Text excerpt:
-.-.-
From 05c0016072136f95348ea88380bc6a8002d8df2a Mon Sep 17 00:00:00 2001
From: Sebastiaan van Steenis <mail@superseb.nl>
Date: Sun, 24 Feb 2019 21:01:51 +0100
Subject: [PATCH] Add DNS troubleshooting

---
 .../rancher/v2.x/en/troubleshooting/_index.md |   4 +
 .../v2.x/en/troubleshooting/dns/_index.md     | 141 ++++++++++++++++++
 .../en/troubleshooting/networking/_index.md   |  33 ++--
 3 files changed, 160 insertions(+), 18 deletions(-)
 create mode 100644 content/rancher/v2.x/en/troubleshooting/dns/_index.md
diff --git a/content/rancher/v2.x/en/troubleshooting/_index.md b/content/rancher/v2.x/en/troubleshooting/_index.md
index 8640119ce2f..b59f147334f 100644
--- a/content/rancher/v2.x/en/troubleshooting/_index.md
+++ b/content/rancher/v2.x/en/troubleshooting/_index.md
@@ -24,6 +24,10 @@ This section contains information to help you troubleshoot issues when using Ran
 
     Steps to troubleshoot networking issues can be found here.
 
+- [DNS]({{< baseurl >}}/rancher/v2.x/en/troubleshooting/dns/)
+
+    When you experience name resolution issues in your cluster.
+
 - [Rancher HA]({{< baseurl >}}/rancher/v2.x/en/troubleshooting/rancherha/)
-.-.-
Data:
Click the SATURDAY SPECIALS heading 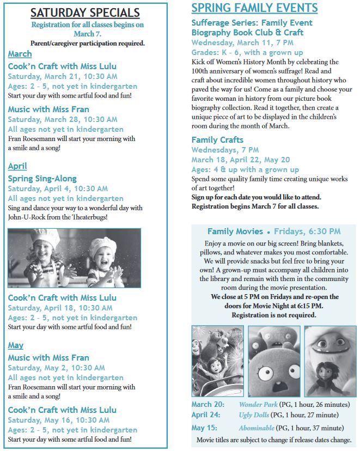click(x=84, y=13)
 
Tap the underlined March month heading click(x=20, y=54)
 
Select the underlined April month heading click(x=17, y=166)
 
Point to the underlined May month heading click(x=16, y=345)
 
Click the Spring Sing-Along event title click(x=42, y=179)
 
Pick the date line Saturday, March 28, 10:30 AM click(x=62, y=119)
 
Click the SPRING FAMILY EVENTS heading click(x=254, y=8)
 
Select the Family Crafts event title click(x=217, y=140)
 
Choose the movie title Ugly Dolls click(x=254, y=415)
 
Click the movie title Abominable click(x=257, y=428)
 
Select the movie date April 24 click(x=206, y=415)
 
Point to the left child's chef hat click(x=42, y=238)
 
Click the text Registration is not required click(x=274, y=315)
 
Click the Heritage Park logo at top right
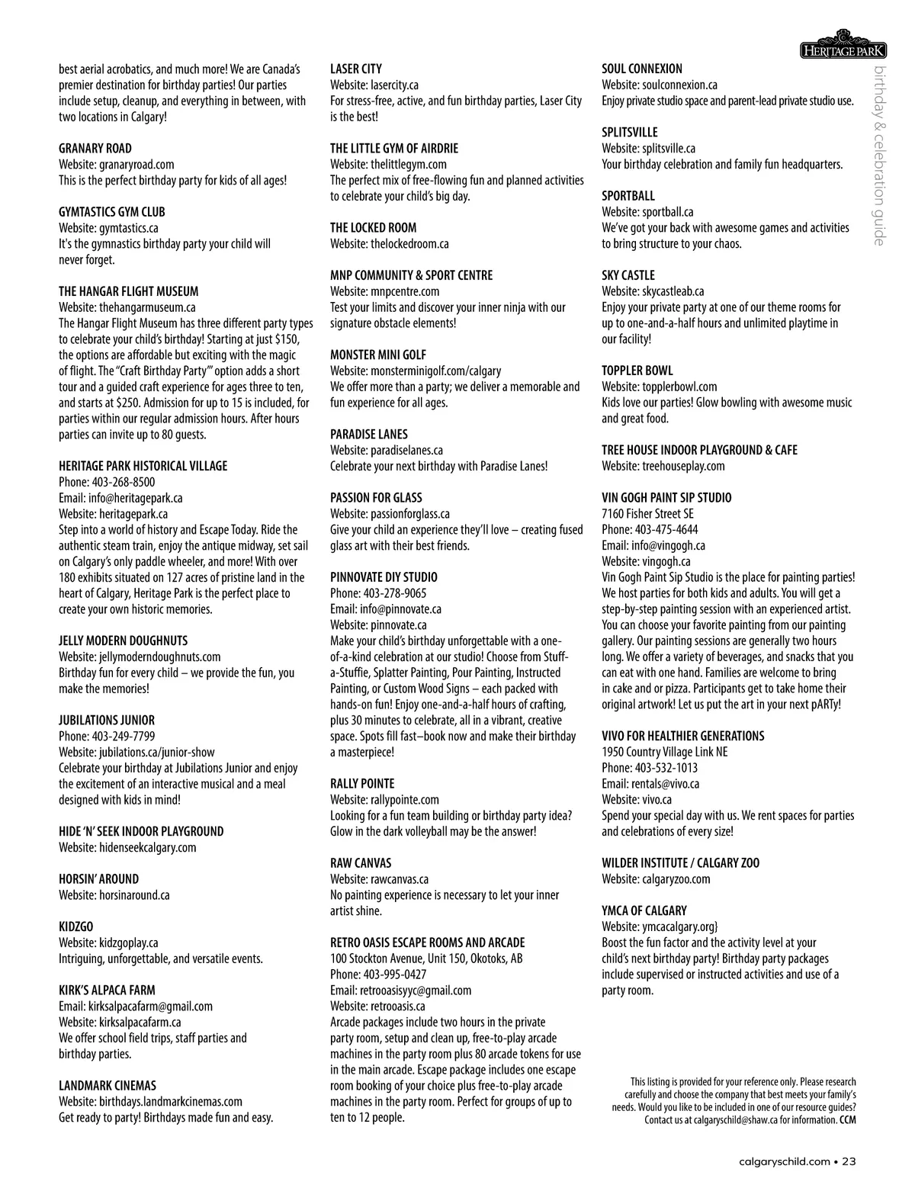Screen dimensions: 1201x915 [843, 47]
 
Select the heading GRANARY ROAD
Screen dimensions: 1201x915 [95, 148]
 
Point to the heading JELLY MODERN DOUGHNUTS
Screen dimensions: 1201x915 [123, 641]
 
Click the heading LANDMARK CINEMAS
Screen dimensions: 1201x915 [108, 1085]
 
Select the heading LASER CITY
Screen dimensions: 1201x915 [356, 69]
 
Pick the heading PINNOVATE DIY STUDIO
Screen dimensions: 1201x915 [384, 577]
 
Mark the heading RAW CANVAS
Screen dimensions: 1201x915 [361, 863]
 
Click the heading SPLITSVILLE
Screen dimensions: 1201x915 [630, 132]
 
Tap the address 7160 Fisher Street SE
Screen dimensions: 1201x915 [647, 514]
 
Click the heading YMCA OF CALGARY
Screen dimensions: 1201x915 [644, 910]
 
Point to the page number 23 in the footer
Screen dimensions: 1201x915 [849, 1161]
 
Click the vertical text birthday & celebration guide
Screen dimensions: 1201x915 [879, 156]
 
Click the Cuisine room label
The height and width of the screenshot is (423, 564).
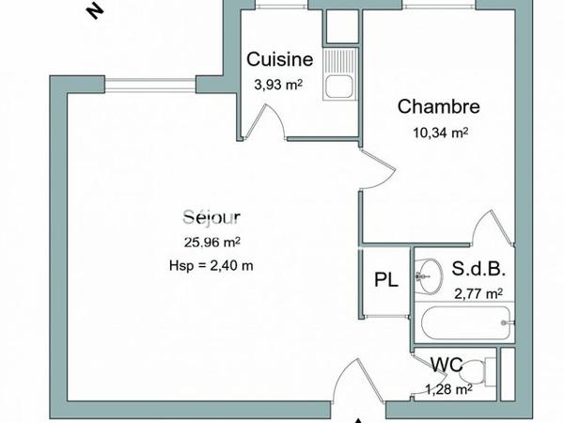click(279, 59)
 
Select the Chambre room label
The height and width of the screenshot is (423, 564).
click(439, 107)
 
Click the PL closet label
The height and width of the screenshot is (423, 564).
click(385, 280)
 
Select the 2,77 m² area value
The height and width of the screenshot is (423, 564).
click(478, 292)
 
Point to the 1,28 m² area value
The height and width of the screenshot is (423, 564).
click(447, 390)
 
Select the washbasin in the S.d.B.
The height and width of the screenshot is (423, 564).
click(430, 274)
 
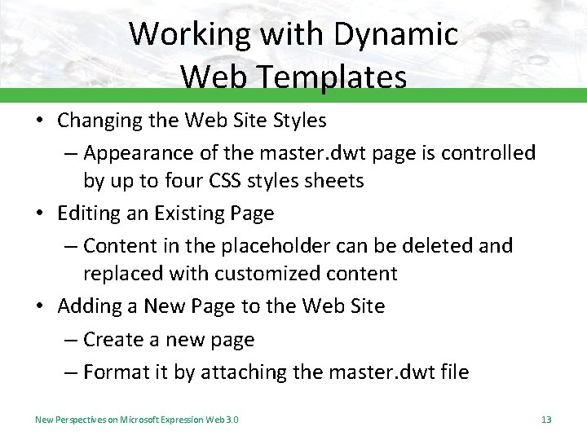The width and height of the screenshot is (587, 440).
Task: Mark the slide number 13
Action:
-.-.-
Stated task:
Extend the patch that adds DNS troubleshooting, starting right after its final line.

Answer to the problem:
     If you experience issues issues with your [High Availability (HA) Install]({{< baseurl >}}/rancher/v2.x/en/installation/ha/)
diff --git a/content/rancher/v2.x/en/troubleshooting/dns/_index.md b/content/rancher/v2.x/en/troubleshooting/dns/_index.md
new file mode 100644
index 00000000000..06c298d626c
--- /dev/null
+++ b/content/rancher/v2.x/en/troubleshooting/dns/_index.md
@@ -0,0 +1,141 @@
+---
+title: DNS
+weight: 103
+---
+
+The commands/steps listed on this page can be used to check name resolution issues in your cluster.
+
+Make sure you configured the correct kubeconfig (for example, `export KUBECONFIG=$PWD/kube_config_rancher-cluster.yml` for Rancher HA) or are using the embedded kubectl via the UI.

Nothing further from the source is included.